======== Extract

Verdict | On Vision 2022, Off Mission Job Security

Game 3 | Away | September 1st | 2018 World Cup Qualifier
CDV 2 – 1 RSA | Rantie Goal, Langerman Assist
RSA Starting Lineup Average Age | 27
Opp Starting Lineup Average Age | 28
Key Outliers | Langerman (31) & Furman (29) In Starting XI
Verdict | On Vision 2022, Off Mission 2018

Game 4 | @Home | September 5th | 2018 World Cup Qualifier
RSA 1 – 2 CDV | Jali Goal
RSA Starting Lineup Average Age | 29
Opp Starting Lineup Average Age | 28
Key Outliers | Sandilands (34), Gould (34), Kekana (32), Furman (29) & Grobler (29) In Starting XI
Verdict | Off Vision 2022, Off Mission 2018

Game 5 | @Home | October 7th | 2018 World Cup Qualifier
RSA 3 – 1 BFA | Tau, Zwane & Vilakazi Goals, Daniels, Jali & Tau Assists
RSA Starting Lineup Average Age | 28
Opp Starting Lineup Average Age | 25
Key Outliers | Daniels (33), Gould (34), Mkhize (29), Hlanti (27) & Vilakazi (28) In Starting XI
Verdict | Off Vision 2022, On Mission 2018

Game 6 | @Home | November 10th | 2018 World Cup Qualifier
RSA 0 – 2 SEN
RSA Starting Lineup Average Age | 29
Opp Starting Lineup Average Age | 27
Key Outliers | Hlanti (27), Gould (34), Daniels (33), Mkhize (29), Furman (29) & Vilakazi (28) In Starting XI
Verdict | Off Vision 2022, Off Mission 2018

Game 7 | Away | November 14th | 2018 World Cup Qualifier
SEN 2 – 1 RSA | Tau Goal, Dolly Assist
RSA Starting Lineup Average Age | 28
Opp Starting Lineup Average Age | 26
Key Outliers | Hlanti (27), Daniels (33), Gould (34), Mkhize (29), Furman (29) & Vilakazi (28) In Starting XI
Verdict | Off Vision 2022, Off Mission Job Security

The results have been less than impressive, losing 4 competitive fixtures out of 7, at international level, is tantamount to regression, especially when one looks closely at the team selection and tactics deployed.

================
======== Extracted information

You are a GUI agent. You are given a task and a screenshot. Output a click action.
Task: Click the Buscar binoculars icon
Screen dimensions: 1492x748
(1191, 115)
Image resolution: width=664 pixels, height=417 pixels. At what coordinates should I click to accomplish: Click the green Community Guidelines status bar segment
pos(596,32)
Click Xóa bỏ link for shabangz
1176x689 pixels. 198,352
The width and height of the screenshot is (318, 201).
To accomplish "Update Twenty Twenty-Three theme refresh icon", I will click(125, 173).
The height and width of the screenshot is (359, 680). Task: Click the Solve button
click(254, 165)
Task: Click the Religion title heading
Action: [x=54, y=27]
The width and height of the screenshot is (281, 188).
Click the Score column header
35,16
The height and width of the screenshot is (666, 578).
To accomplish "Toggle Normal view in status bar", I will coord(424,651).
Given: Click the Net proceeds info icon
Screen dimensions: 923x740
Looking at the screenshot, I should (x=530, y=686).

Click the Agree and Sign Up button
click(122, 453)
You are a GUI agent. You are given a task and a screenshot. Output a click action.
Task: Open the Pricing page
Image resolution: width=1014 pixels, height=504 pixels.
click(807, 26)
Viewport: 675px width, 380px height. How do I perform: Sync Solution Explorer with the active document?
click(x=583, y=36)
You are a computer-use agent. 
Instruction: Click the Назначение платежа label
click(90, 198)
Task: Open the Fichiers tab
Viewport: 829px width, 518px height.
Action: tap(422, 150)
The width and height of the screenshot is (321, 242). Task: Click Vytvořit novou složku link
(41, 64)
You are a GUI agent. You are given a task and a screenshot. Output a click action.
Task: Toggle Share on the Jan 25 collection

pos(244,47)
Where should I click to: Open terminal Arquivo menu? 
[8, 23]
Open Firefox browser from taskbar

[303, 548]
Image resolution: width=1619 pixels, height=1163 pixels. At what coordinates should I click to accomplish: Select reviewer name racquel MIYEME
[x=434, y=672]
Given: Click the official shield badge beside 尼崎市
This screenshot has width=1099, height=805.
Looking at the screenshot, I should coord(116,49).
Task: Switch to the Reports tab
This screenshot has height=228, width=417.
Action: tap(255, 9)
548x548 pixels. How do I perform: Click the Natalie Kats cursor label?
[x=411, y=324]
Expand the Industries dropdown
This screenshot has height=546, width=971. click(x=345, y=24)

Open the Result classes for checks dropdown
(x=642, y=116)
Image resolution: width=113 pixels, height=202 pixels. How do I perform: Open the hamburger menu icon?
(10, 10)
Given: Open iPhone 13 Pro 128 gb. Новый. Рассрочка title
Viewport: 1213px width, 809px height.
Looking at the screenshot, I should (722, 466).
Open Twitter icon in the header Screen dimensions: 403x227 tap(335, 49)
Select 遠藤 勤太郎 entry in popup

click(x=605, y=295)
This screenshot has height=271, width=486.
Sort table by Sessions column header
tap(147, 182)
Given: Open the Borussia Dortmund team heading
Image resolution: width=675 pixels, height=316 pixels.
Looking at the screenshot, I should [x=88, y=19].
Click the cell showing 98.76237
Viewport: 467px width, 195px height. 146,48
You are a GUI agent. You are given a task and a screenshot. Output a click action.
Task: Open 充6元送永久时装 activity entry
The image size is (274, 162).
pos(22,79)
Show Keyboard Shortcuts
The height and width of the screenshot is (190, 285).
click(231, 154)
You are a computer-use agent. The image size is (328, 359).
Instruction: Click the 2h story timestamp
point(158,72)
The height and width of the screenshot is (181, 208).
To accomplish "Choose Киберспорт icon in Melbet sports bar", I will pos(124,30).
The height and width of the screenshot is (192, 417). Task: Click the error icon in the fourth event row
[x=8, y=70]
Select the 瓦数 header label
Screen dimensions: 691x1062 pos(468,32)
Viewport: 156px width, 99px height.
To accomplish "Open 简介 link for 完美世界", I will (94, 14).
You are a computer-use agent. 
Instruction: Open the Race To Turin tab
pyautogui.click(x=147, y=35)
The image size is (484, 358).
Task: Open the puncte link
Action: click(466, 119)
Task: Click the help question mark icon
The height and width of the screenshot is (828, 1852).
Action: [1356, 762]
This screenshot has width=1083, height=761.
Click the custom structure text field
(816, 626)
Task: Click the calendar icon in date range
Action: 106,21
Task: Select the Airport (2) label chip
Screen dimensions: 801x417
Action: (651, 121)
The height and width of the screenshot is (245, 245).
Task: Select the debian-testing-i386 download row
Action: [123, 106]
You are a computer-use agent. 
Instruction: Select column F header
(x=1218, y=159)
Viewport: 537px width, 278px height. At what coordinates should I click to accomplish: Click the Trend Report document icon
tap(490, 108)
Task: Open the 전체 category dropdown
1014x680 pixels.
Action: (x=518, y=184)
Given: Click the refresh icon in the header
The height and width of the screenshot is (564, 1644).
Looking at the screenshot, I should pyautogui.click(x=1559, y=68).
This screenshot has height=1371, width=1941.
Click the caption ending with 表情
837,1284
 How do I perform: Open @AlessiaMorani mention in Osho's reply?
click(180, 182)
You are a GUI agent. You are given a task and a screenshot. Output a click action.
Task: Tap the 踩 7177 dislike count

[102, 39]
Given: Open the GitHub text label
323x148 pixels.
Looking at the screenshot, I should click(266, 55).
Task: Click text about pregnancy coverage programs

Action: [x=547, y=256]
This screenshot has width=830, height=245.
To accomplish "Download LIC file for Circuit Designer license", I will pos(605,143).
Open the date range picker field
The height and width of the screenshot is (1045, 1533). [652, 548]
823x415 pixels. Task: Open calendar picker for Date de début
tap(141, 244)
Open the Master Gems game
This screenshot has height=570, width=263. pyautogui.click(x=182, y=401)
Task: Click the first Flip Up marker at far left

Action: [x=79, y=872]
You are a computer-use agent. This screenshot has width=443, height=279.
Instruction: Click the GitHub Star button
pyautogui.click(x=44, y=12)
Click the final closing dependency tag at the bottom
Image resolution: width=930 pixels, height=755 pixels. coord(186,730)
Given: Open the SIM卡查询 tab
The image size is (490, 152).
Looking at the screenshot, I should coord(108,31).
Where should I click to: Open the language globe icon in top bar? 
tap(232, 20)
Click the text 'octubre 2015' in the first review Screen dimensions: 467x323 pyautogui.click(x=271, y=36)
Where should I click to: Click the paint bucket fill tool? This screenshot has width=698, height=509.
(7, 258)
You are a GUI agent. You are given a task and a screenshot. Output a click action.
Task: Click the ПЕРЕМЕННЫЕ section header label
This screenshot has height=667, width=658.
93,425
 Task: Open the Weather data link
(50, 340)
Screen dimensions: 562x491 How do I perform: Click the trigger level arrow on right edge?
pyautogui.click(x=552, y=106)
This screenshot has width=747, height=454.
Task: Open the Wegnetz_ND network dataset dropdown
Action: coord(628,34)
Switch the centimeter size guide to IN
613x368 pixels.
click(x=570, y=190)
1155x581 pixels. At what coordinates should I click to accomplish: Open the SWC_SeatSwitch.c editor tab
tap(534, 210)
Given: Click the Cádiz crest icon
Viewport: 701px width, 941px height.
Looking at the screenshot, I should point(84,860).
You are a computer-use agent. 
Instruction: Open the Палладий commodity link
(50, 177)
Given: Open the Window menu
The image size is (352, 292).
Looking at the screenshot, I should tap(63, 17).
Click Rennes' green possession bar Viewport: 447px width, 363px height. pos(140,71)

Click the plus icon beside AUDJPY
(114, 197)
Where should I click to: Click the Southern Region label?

================

__What the task asks__:
Answer these questions using the qualifier summary:
(a) Who scored South Africa's goal in the away game on November 14th?
(b) What was the final score of the home game on September 5th?
(c) How many of 7 competitive fixtures does the closing sentence say were lost?
The items have no connection to the qualifier summary.

__Full answer__:
(a) Tau
(b) RSA 1 – 2 CDV
(c) 4